Rewrite the passage about the Tuckers' farming in Gush Katif from "Looking for a" to "proper plant growth.", swapping every "challenge" for "test".
---------- Selected excerpt ----------
Stuart Tucker, a retired high school biology teacher, grew up in Cleveland. Anita Tucker, although born in London, grew up in Brooklyn. Together they made aliyah (Hebrew for “immigrating to Israel”) to Beersheva in 1969.

Looking for a new challenge, they moved in 1979 to the area now in Gaza, which became known as Gush Katif. The local Arabs from Khan Yunis who were to be their neighbors met them with the traditional greeting of bread and salt, but informed them the land they were settling was known locally as El Gerara, the Cursed Land. The reason for the name was that the soil was practically pure sand, with precious little fresh water, and it was impossible to grow anything on it.

Anita, whose professional credentials included teaching in a seminary, was up to the challenge. Several technical innovations were used to creatively optimize agricultural possibilities. Greenhouses were erected. Drip irrigation hoses, developed in Israel in 1959 and now used worldwide, were maintained to keep roots properly hydrated. Additionally, sensors tracked the nutrient level necessary for proper plant growth.

Already in their first year, Anita was growing tomatoes for export on her original 1-acre plot, which grew over time to a full 5 acres.

Using these cultivation innovations, Anita increased her cultivated offerings to include cucumbers, cherry tomatoes and cantaloupes in addition to numerous flower varieties, such as wax flowers (Chamelaucium ciliatum) and baby’s breath (Gypsophila). All of these were grown for export to Europe.
---------- Data under study ----------
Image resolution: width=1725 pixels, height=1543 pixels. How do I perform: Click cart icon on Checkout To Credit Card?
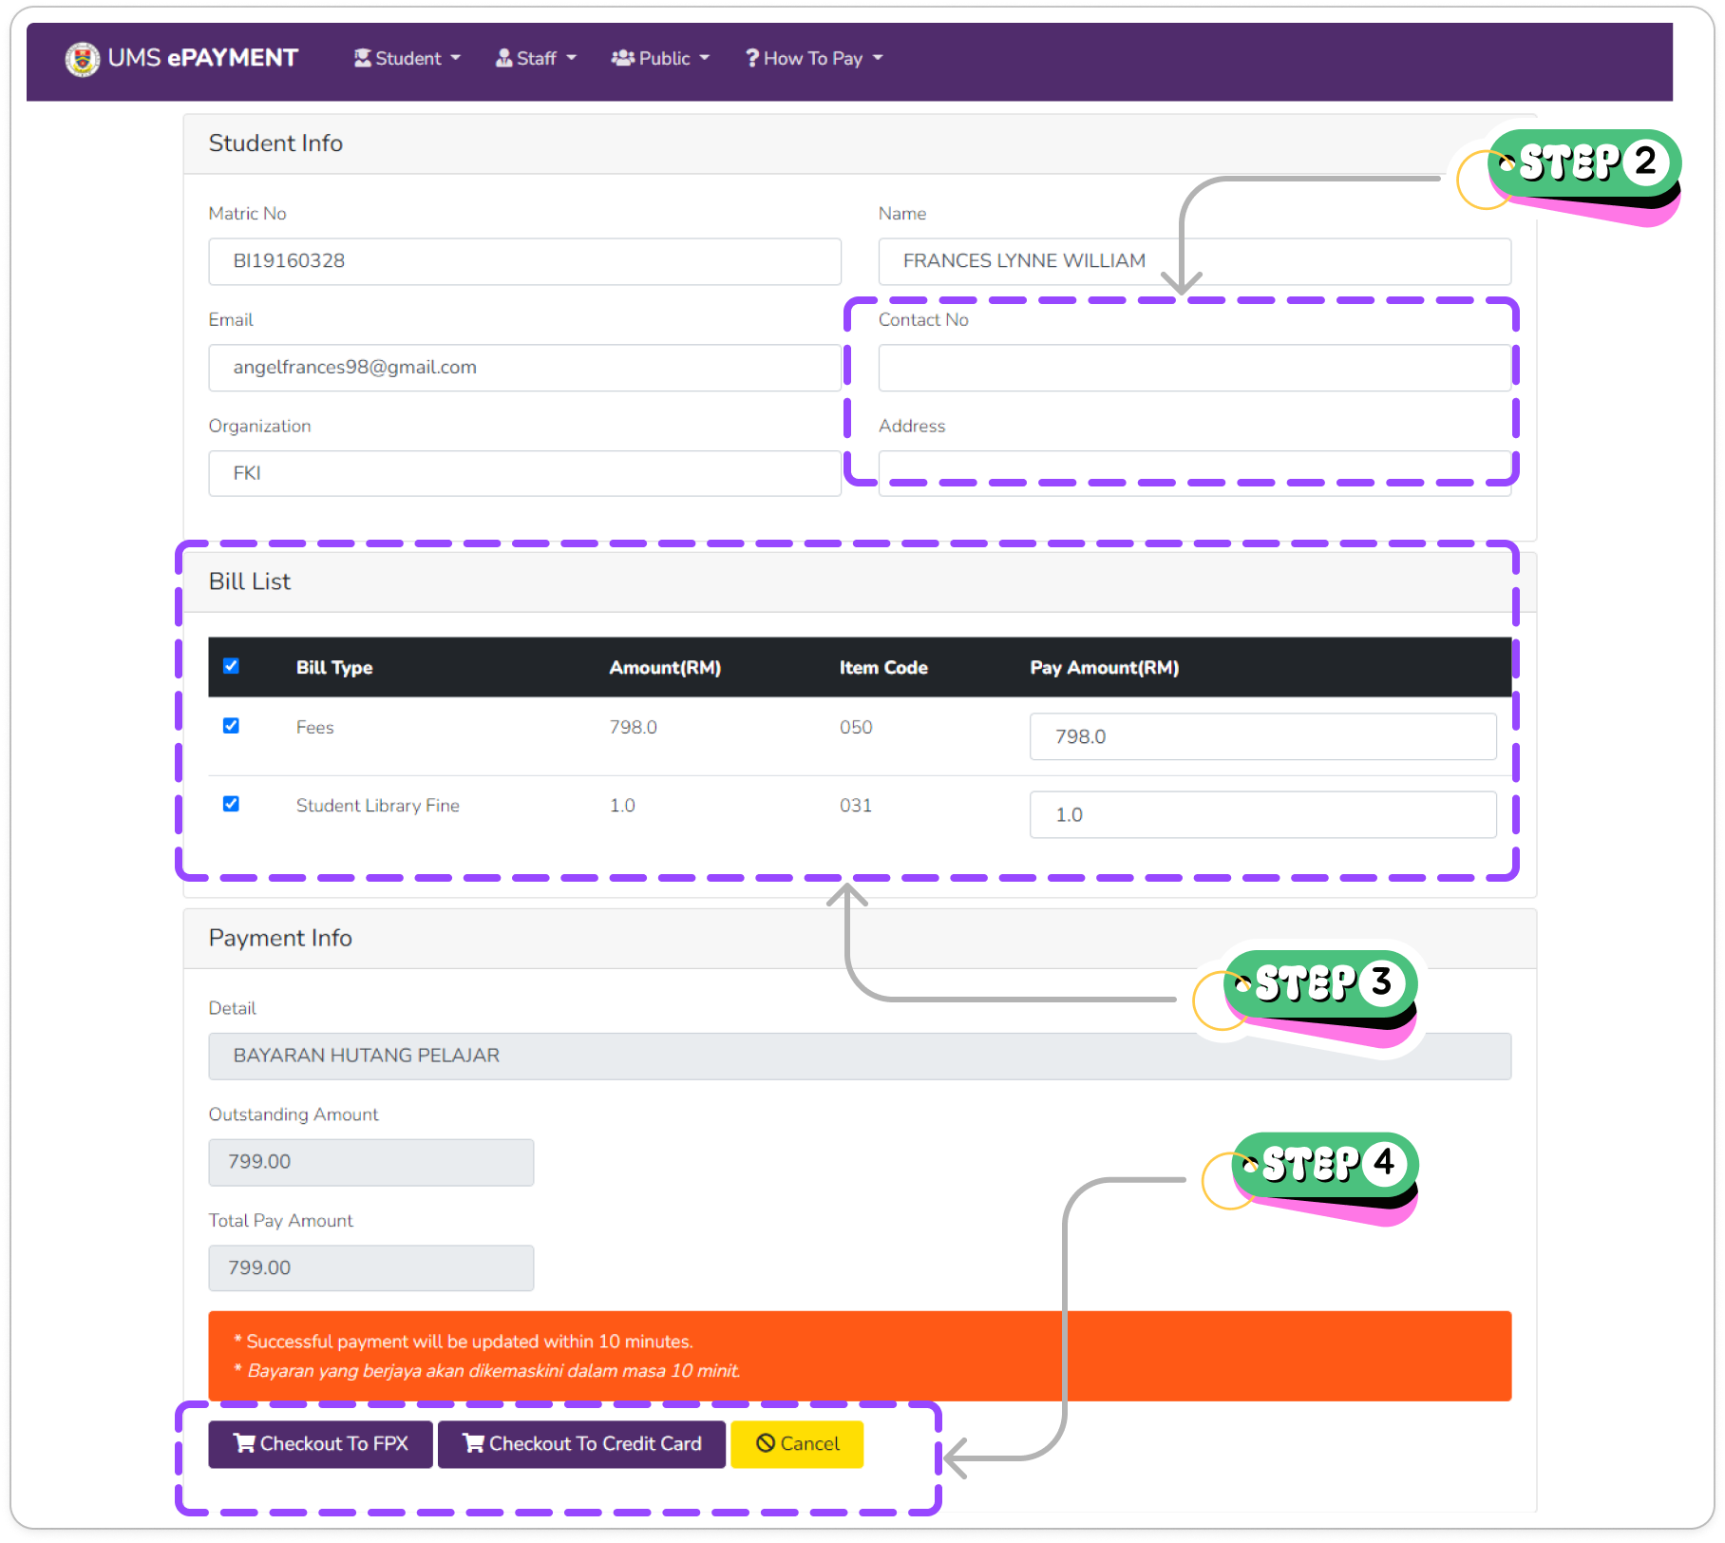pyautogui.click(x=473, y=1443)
----------
---------- Data under study ----------
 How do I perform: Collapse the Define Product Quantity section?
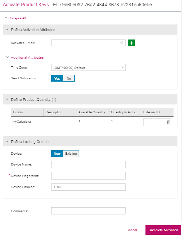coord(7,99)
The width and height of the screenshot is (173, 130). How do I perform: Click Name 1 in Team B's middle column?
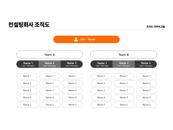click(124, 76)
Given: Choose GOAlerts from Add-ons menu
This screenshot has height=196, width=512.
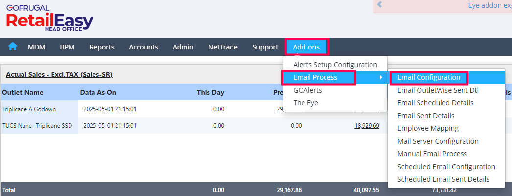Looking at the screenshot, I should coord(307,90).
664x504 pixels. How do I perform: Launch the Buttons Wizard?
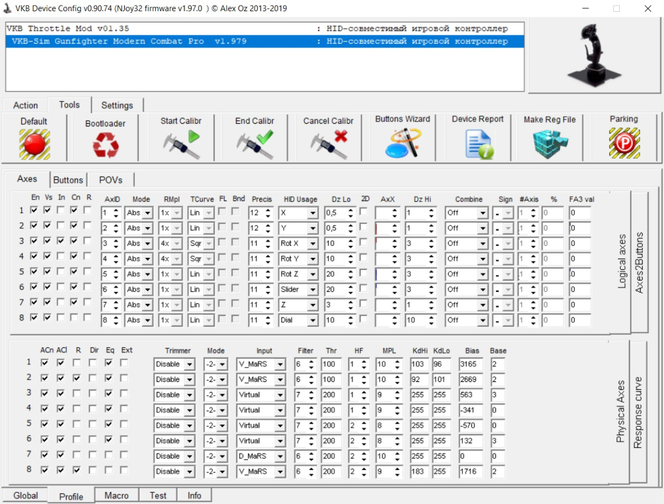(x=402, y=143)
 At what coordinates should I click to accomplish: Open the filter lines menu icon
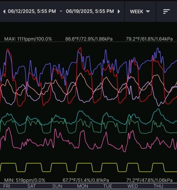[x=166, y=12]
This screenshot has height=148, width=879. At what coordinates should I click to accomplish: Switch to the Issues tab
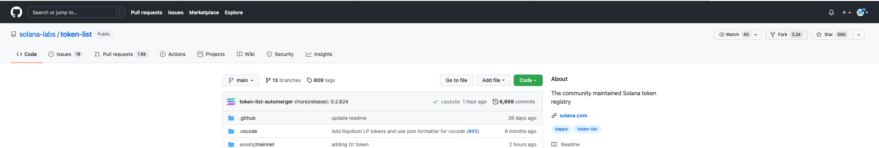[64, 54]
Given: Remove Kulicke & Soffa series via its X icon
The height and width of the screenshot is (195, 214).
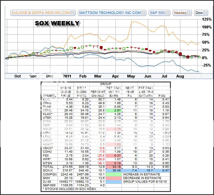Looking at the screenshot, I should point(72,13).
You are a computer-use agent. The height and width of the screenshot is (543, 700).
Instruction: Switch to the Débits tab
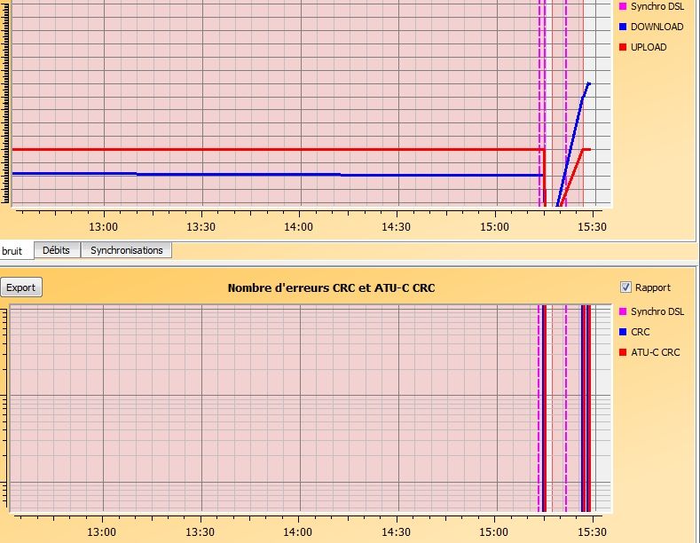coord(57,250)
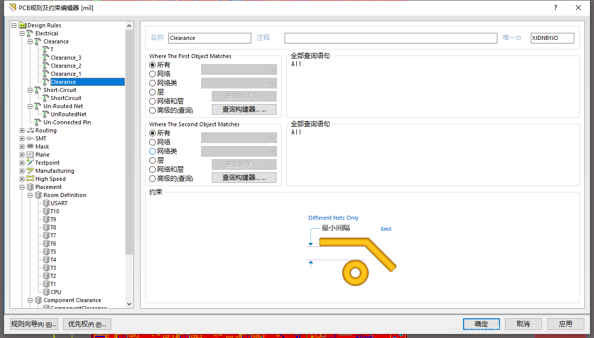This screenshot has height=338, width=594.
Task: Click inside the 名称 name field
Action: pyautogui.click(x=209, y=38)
----------
---------- Data under study ----------
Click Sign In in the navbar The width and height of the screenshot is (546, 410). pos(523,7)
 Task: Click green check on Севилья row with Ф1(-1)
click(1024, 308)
----------
Answer area -
Looking for a new test, they moved in 1979 to the area now in Gaza, which became known as Gush Katif. The local Arabs from Khan Yunis who were to be their neighbors met them with the traditional greeting of bread and salt, but informed them the land they were settling was known locally as El Gerara, the Cursed Land. The reason for the name was that the soil was practically pure sand, with precious little fresh water, and it was impossible to grow anything on it.

Anita, whose professional credentials included teaching in a seminary, was up to the test. Several technical innovations were used to creatively optimize agricultural possibilities. Greenhouses were erected. Drip irrigation hoses, developed in Israel in 1959 and now used worldwide, were maintained to keep roots properly hydrated. Additionally, sensors tracked the nutrient level necessary for proper plant growth.